Groot-industrieel. * 3 Aug. 4790 te Haslington (Lancashire), ♱ 19 Juni 1840 te Warschau. In 1807 nam hij met zijn broer James de leiding over van een door zijn vader William in Luik gestichte machinale wolspinnerij.
In 1815 bouwde hij een verbeterd type stoommachine, richtte in 1817 eveneens met James te Seraing een ijzergieterij op en stichtte in de daaropvolgende jaren een reeks industriebedrijven in België, Suriname, Duitschland, Frankrijk, Spanje en Polen, zoodat hij de grootste fabrikant van het vasteland werd (in 1830 2 500 arbeiders in dienst). Hij had een groot aandeel in de totstandkoming van de Belgische Bank.
Koning Willem I der Nederlanden ondersteunde op krachtige wijze zijn ondernemingen en werd in 1825 grootaandeelhouder.

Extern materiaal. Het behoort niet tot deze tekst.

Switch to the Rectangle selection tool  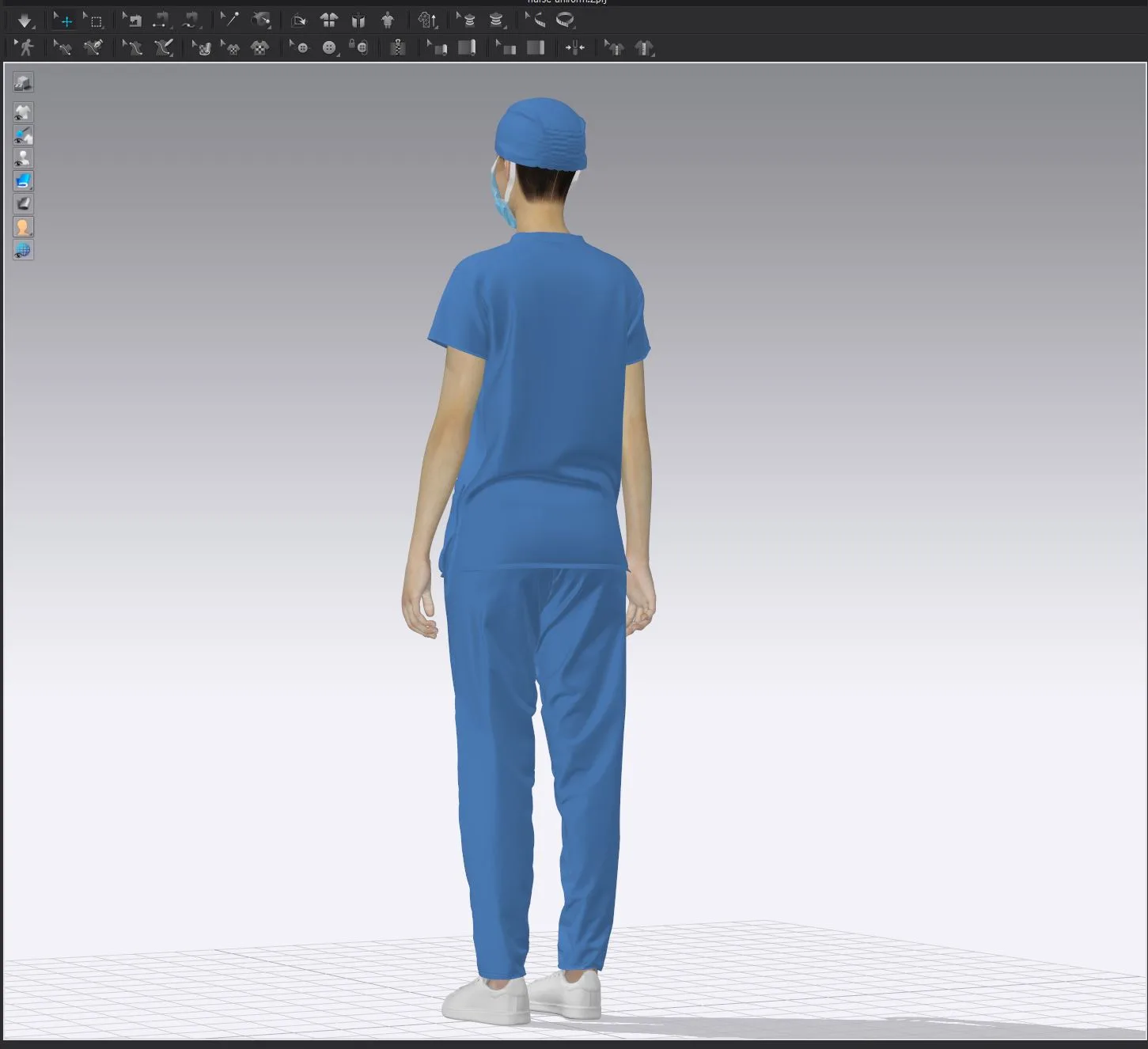tap(96, 20)
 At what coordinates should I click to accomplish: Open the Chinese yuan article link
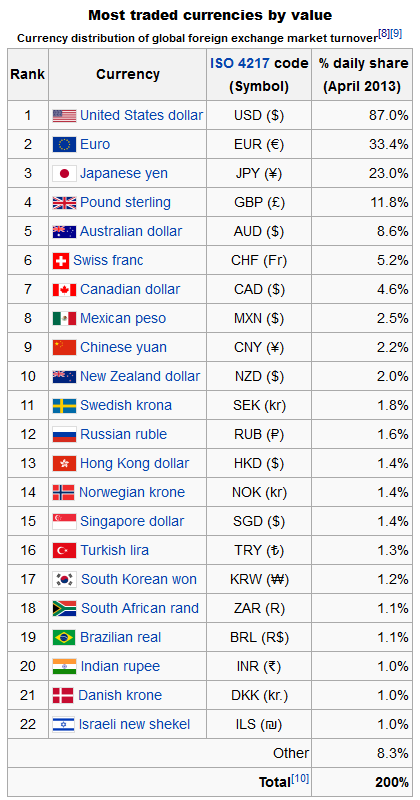[x=123, y=347]
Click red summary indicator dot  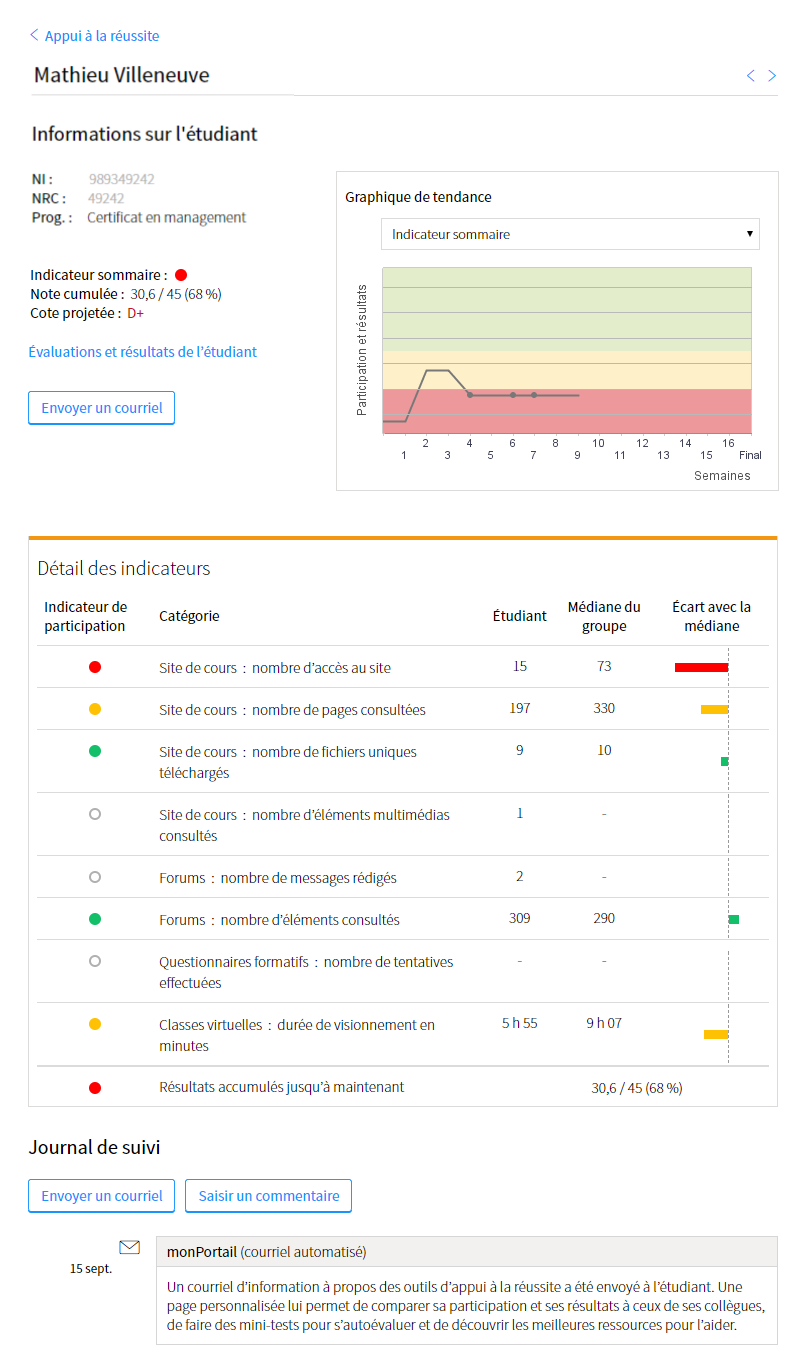click(x=181, y=275)
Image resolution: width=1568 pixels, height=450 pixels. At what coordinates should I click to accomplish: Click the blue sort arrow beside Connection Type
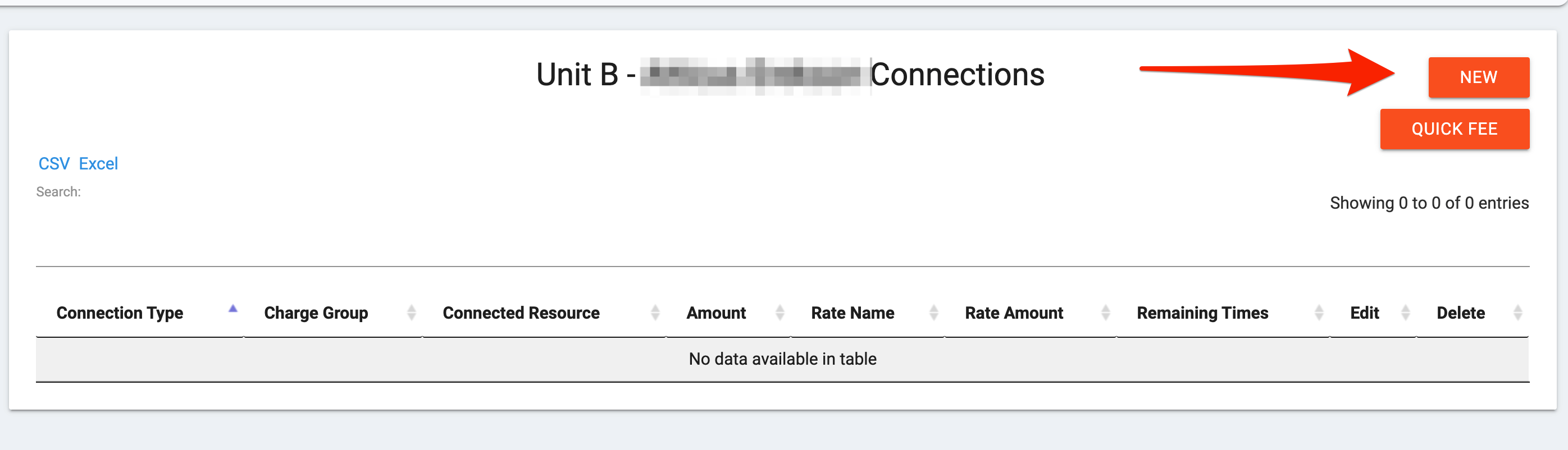pos(233,309)
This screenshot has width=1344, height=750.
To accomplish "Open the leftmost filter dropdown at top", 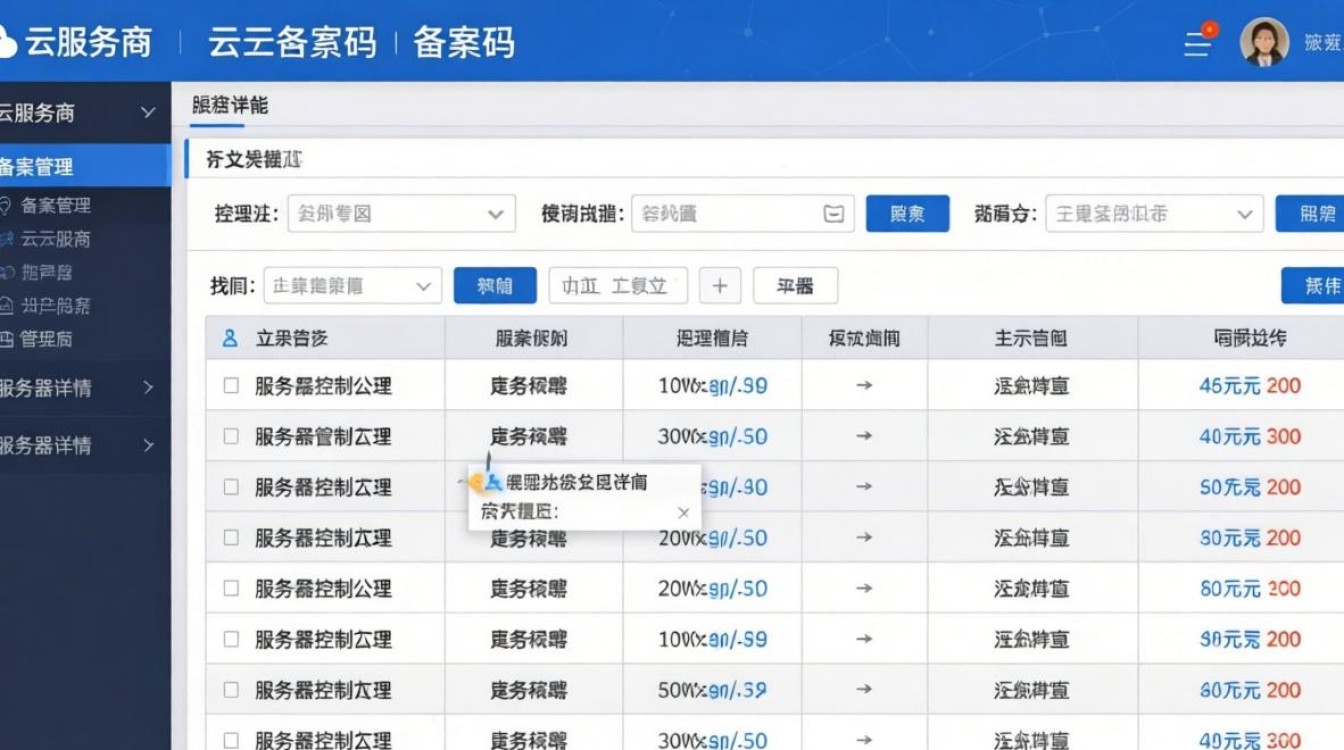I will click(400, 213).
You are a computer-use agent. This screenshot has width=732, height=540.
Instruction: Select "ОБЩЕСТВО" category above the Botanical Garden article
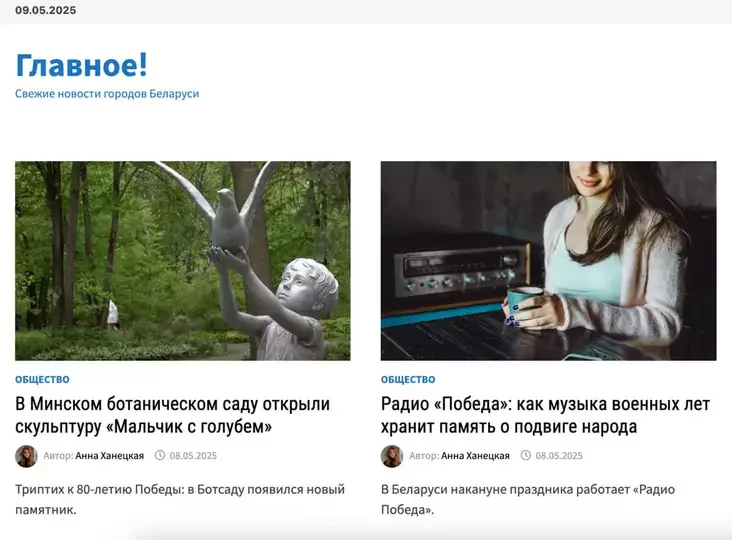tap(42, 380)
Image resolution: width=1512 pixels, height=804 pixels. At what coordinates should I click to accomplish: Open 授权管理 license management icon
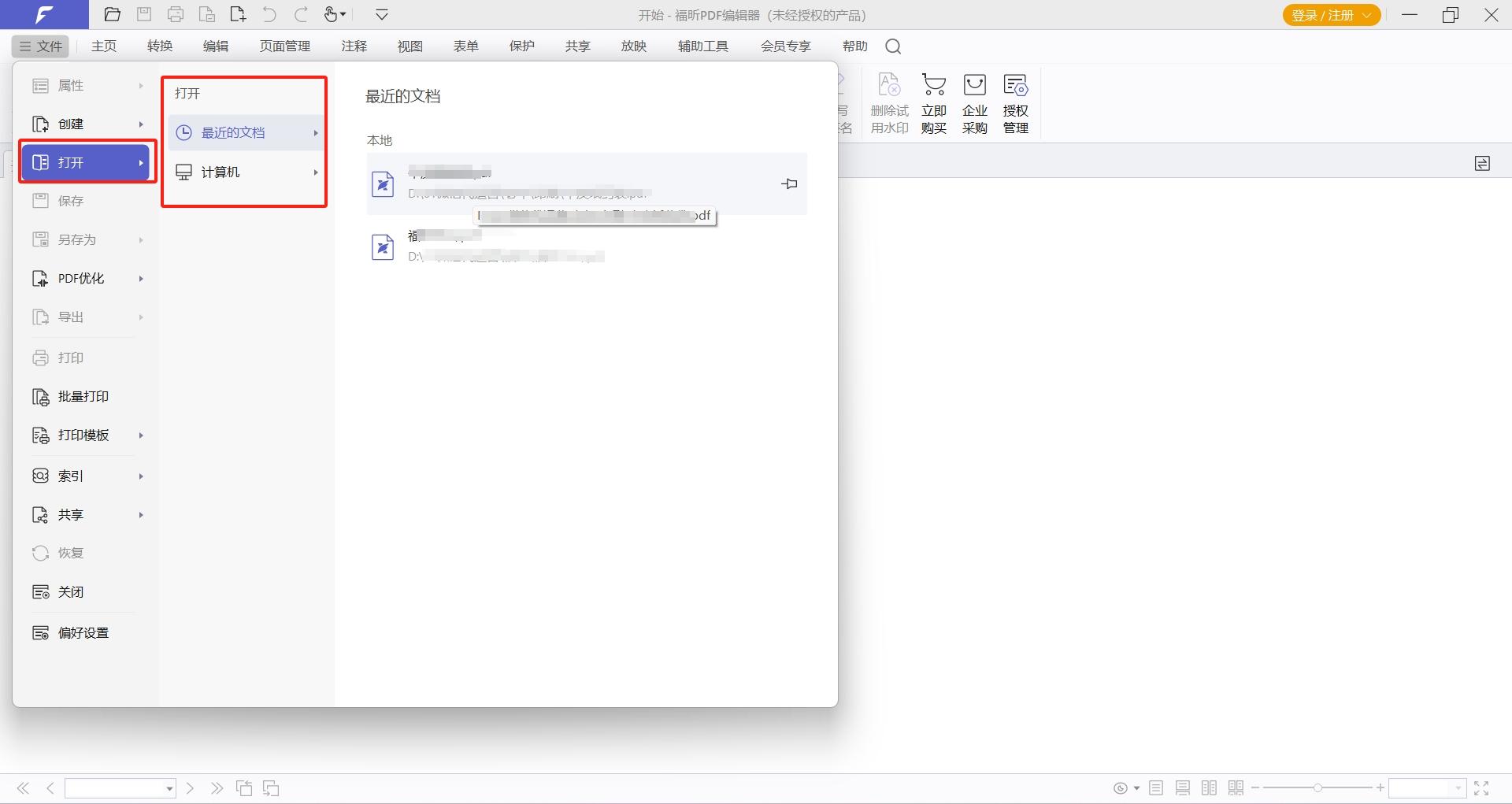point(1016,103)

Na een kortstondige inzinking in 1830 in verband met den onzekeren politieken toestand, volgde in 1833 een opleving der bedrijven ten gevolge van den aanleg der eerste spoorwegen.
In 1838 volgde een nieuwe inzinking; alle bedrijven, behalve die te Luik en Seraing, werden geliquideerd. C. vertrok naar Rusland om daar mede te werken tot den aanleg van spoorwegen, maar overleed op de terugreis te Warschau.